Il ne daigna pas même répondre, tendit négligemment la main, happa du bout des doigts le papier que lui tendait Mme Defert, et l’amena sous ses yeux par un geste arrondi.

« Où allez-vous ?

— À Vendôme.

— Pourquoi faire ?

— Pour y chercher le corps de mon fils, qui a été tué aux environs. » Sa voix tremblait.

« Moblot ? » demanda du bout des lèvres le monsieur parfumé.

Mme Defert rougit.

« Moblot ou non, je vais chercher son corps. Puis-je continuer ma route ? Puis-je demander des renseignements aux prisonniers qui sont ici ? »
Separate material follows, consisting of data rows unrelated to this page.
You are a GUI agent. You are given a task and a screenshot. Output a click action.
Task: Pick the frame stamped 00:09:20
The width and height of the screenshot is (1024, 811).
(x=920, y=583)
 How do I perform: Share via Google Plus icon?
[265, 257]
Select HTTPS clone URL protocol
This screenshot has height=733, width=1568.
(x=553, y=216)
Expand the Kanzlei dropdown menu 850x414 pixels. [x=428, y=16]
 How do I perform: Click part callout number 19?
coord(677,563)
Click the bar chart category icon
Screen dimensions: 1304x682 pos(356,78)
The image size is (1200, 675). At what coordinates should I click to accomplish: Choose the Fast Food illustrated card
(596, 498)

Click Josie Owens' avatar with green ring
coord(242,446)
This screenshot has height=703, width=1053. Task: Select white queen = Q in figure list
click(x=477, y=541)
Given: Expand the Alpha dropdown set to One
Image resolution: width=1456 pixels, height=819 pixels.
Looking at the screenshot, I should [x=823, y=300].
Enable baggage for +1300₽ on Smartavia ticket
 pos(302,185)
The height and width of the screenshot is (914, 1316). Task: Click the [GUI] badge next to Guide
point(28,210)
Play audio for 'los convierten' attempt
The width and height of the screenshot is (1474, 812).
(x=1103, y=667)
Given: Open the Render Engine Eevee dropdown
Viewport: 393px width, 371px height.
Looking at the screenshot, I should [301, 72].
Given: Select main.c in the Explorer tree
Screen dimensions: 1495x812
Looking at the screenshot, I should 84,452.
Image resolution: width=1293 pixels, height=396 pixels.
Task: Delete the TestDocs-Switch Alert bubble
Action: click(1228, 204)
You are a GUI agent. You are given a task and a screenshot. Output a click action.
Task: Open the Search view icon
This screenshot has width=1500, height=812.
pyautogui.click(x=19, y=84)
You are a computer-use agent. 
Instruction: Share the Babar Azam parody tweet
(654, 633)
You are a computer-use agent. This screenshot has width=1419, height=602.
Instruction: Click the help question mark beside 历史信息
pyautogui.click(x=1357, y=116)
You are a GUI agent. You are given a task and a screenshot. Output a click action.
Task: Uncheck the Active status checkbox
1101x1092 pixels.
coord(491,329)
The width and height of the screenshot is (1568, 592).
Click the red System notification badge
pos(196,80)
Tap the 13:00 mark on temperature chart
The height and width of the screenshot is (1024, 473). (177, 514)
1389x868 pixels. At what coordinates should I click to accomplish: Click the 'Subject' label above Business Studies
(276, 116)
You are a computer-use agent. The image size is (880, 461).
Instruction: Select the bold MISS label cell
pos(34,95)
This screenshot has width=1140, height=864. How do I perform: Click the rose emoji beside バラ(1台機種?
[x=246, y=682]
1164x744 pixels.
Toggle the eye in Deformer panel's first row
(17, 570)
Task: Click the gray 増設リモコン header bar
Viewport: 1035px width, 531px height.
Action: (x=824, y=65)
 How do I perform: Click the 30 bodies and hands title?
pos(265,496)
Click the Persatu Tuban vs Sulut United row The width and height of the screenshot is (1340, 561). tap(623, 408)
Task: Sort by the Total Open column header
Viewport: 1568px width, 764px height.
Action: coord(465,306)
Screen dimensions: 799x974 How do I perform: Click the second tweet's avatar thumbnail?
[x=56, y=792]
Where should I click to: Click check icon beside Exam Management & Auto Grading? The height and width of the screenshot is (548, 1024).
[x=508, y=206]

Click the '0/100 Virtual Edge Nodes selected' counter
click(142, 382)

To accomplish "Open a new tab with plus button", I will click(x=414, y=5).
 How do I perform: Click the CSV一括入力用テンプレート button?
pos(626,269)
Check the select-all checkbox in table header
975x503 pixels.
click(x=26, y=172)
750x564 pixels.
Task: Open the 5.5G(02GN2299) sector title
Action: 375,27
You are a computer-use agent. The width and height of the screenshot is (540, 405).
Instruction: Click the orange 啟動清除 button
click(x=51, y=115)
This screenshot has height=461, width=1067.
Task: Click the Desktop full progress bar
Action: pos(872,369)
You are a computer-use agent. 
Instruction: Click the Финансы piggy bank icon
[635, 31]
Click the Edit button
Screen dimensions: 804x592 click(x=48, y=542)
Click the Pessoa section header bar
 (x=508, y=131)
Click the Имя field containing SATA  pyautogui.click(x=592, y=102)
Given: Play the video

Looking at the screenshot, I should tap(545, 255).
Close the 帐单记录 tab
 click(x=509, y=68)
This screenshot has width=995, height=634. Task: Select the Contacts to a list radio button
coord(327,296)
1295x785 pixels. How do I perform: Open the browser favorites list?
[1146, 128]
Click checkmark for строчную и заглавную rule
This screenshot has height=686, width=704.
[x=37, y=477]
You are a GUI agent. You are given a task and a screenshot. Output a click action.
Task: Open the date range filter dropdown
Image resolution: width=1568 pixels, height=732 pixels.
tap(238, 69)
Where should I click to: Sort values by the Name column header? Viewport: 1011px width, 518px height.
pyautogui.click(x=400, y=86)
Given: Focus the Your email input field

En ce moment le sous-officier qui avait arrêté Mme Defert entra, fit quelques pas avec roideur et, la main au béret, parla en allemand au monsieur musqué. « Oh ! oh ! madame, s’écria celui-ci, il paraît que vous espionnez, madame ! il paraît que vous ameutez les prisonniers, madame ! » Et il souriait à ses bagues.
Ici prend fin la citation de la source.